The overall group trading profit increased by 1.3% over the period (52 weeks to 25 February 2012), but Tesco’s UK profit fell by 1%.
Chief executive Philip Clarke said the group would be looking to grow its convenience store estate in the UK at the expense of opening larger format stores.
“We are reducing our capital expenditure, focusing more of our investment on existing stores and pursuing growth through smaller, less capital intensive formats and online,” he said. “We plan to open a further 5.8m square feet during the current year, with a growing proportion of the new space in less capital–intensive smaller formats – some 49% of the opening programme in 2012/13.”
Clarke hoped to emulate the group’s European expansion into the convenience sector. “In Europe, our new space expansion is now largely coming through smaller formats with the hypermarket networks in most markets nearing completion,” he said.

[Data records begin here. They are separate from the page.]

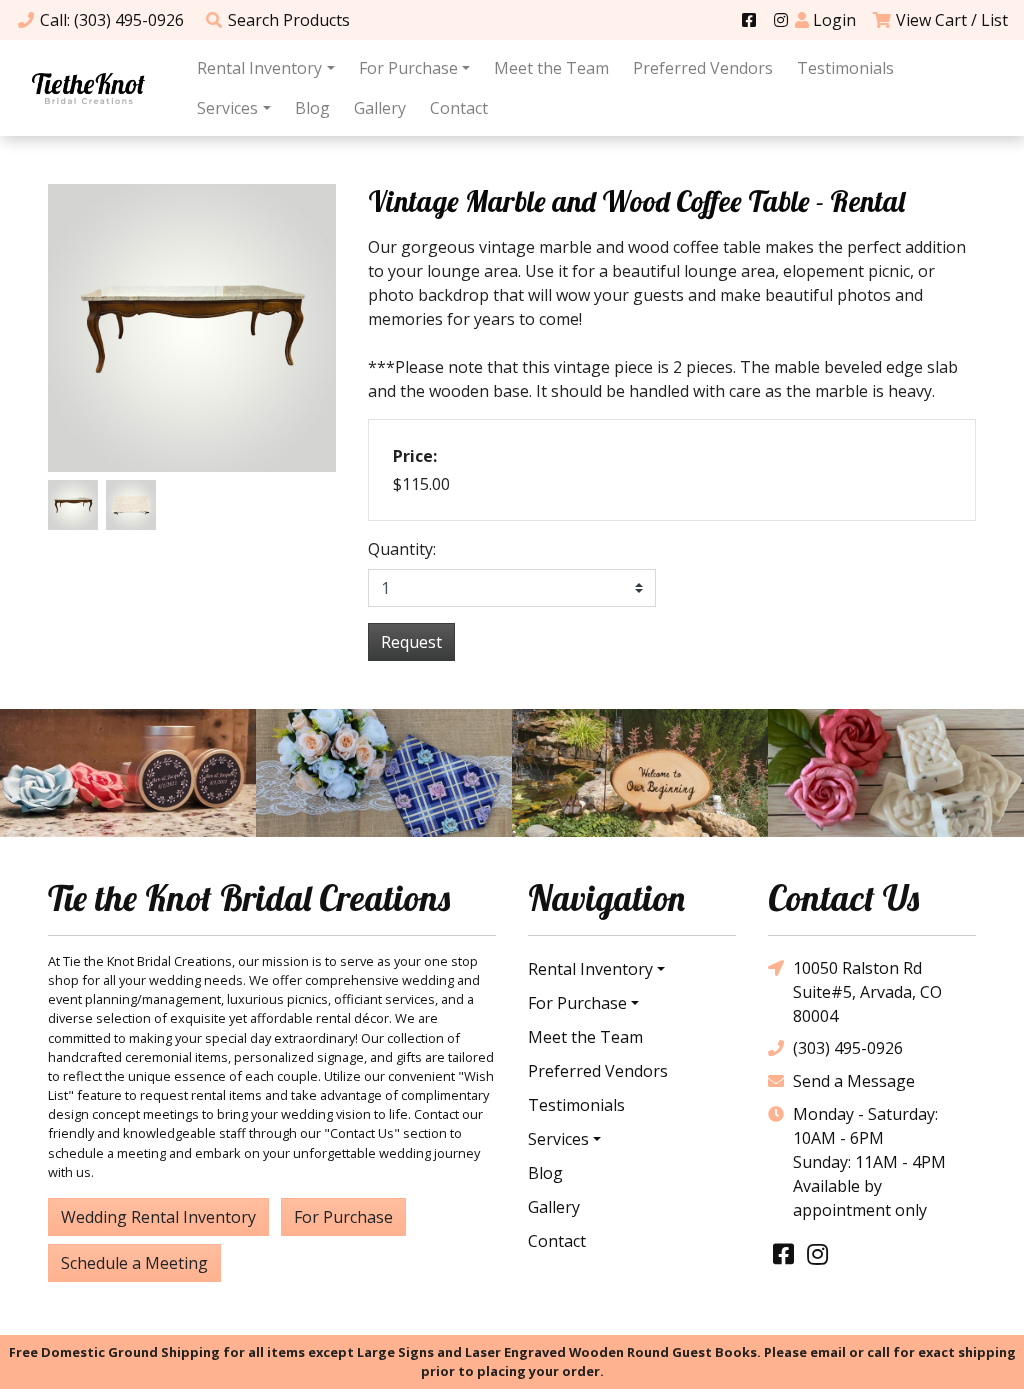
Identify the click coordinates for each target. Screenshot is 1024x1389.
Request (411, 642)
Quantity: (402, 549)
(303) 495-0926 (848, 1048)
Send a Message (854, 1081)
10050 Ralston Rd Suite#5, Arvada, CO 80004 (867, 992)
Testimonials (845, 68)
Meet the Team (551, 68)
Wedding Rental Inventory (158, 1217)
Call (112, 20)
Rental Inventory (259, 68)
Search (289, 20)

Over the next 12 months Tesco will also be investing £1bn in improving its current estate. This will include more staff for existing stores, larger ranges and increased brand marketing. Clarke said the investment was a direct response to the poor UK figures.
Association of Convenience Stores chief executive James Lowman was concerned about the level of investment and growth within the convenience channel. “Tesco have already been expanding rapidly in the convenience sector,” he said. “They have significant advantages, especially the buying power they can leverage through their market dominant position. This should be closely monitored.

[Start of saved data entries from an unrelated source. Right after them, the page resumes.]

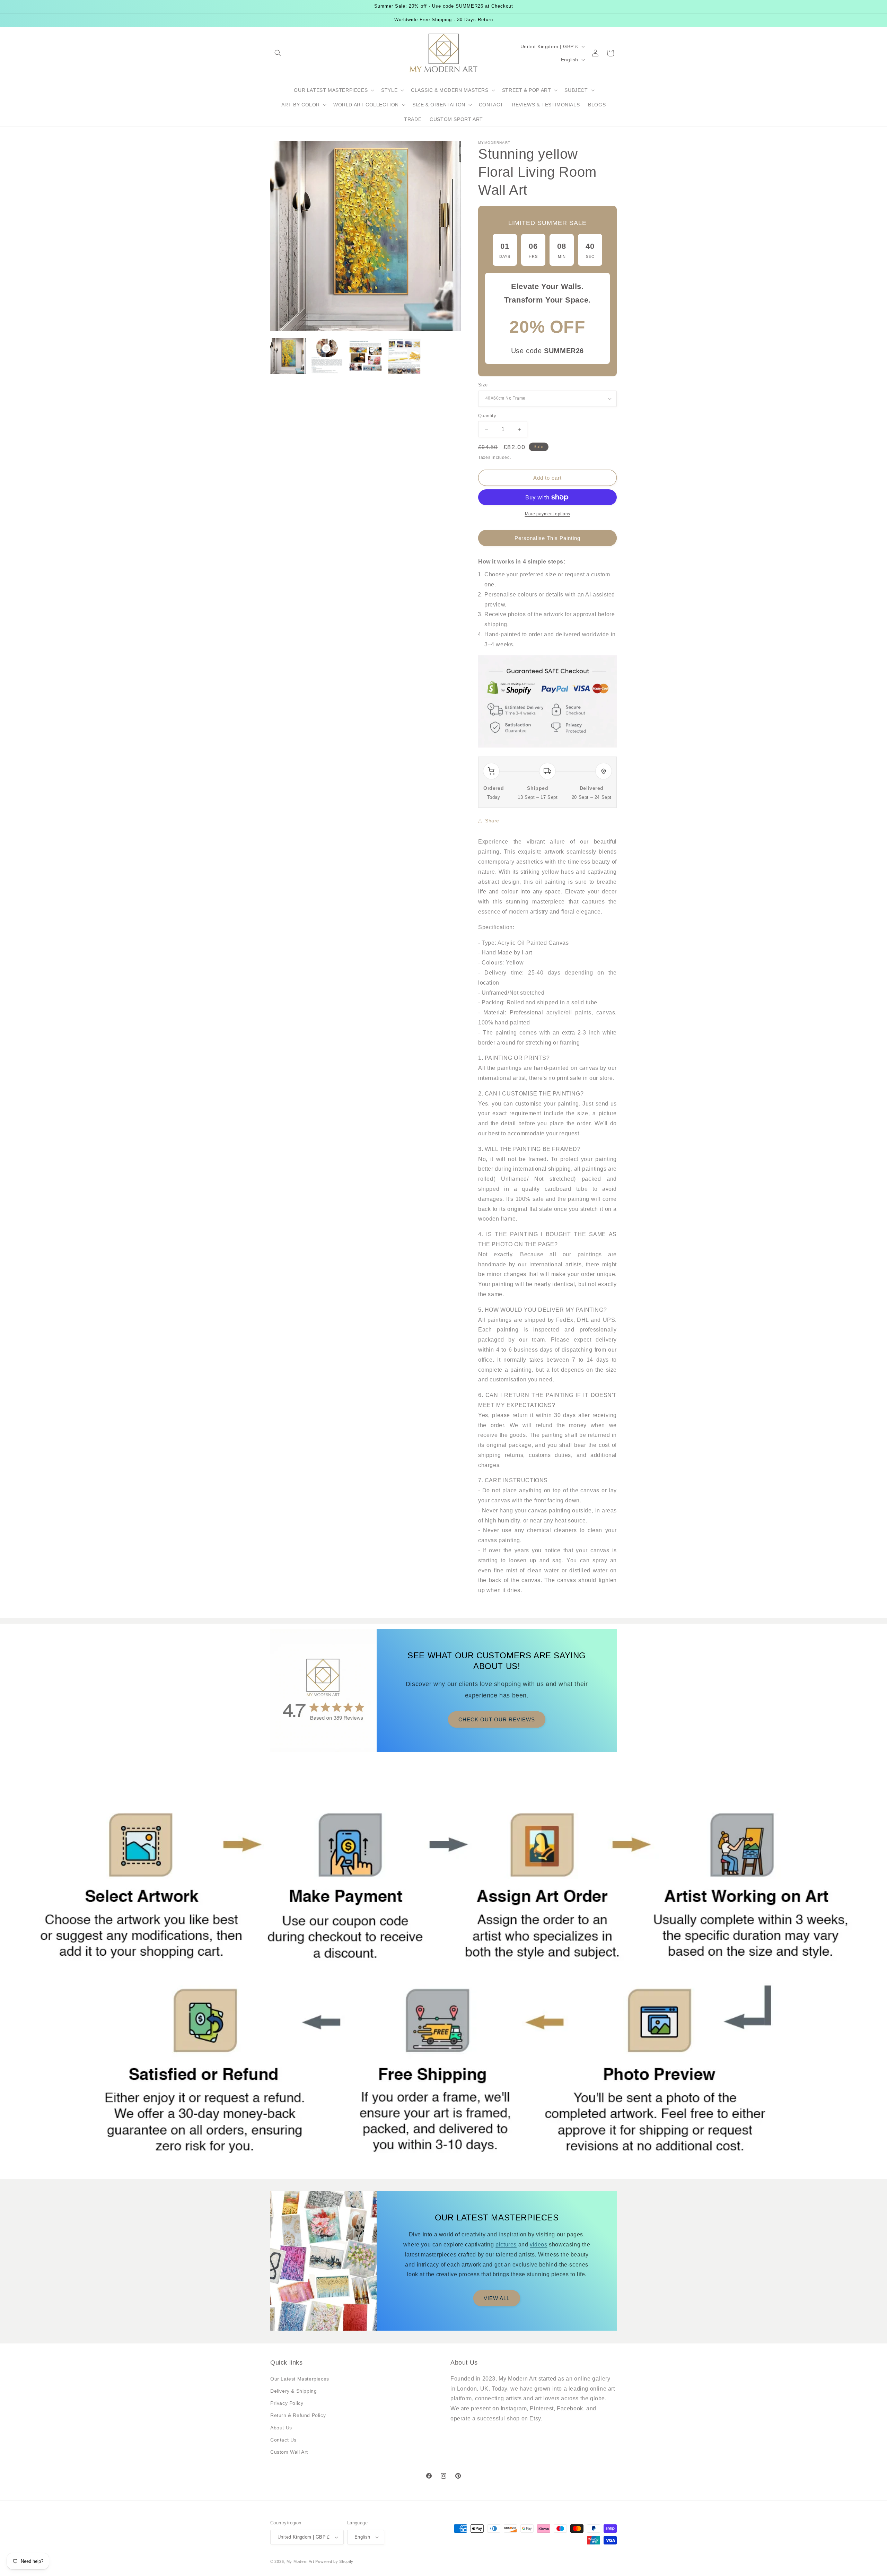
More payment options (547, 514)
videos (538, 2244)
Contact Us (283, 2440)
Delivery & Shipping (293, 2391)
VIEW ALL (497, 2298)
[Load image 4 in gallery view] (404, 356)
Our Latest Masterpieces (299, 2379)
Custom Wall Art (289, 2452)
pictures (506, 2244)
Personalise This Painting (547, 538)
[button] (278, 53)
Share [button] (492, 820)
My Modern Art (300, 2561)
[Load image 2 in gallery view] (326, 356)
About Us (281, 2427)
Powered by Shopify (334, 2561)
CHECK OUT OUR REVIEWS (496, 1719)
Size (483, 384)
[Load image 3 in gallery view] (365, 356)
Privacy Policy (286, 2403)
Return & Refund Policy (298, 2415)
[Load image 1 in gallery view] (288, 356)
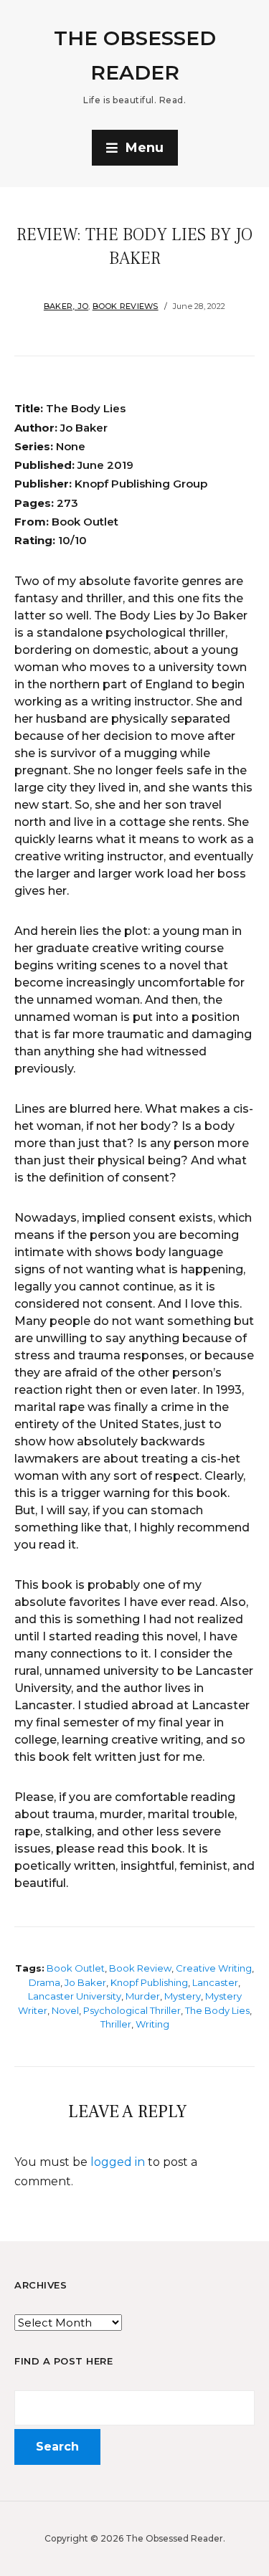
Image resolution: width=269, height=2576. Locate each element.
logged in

He urged independent retailers to continue focusing on what sets them apart from the multiples and called for more say for local people in the planning process.
“Good convenience stores provide a far better service to their customers both in terms of their community role and the wider range of products they offer. Tesco can only match a small part of what our members offer,” added Lowman. “Like any of their stores a badly positioned Tesco Express can have a damaging impact on a community and so local people should be able to have their say through the planning system.”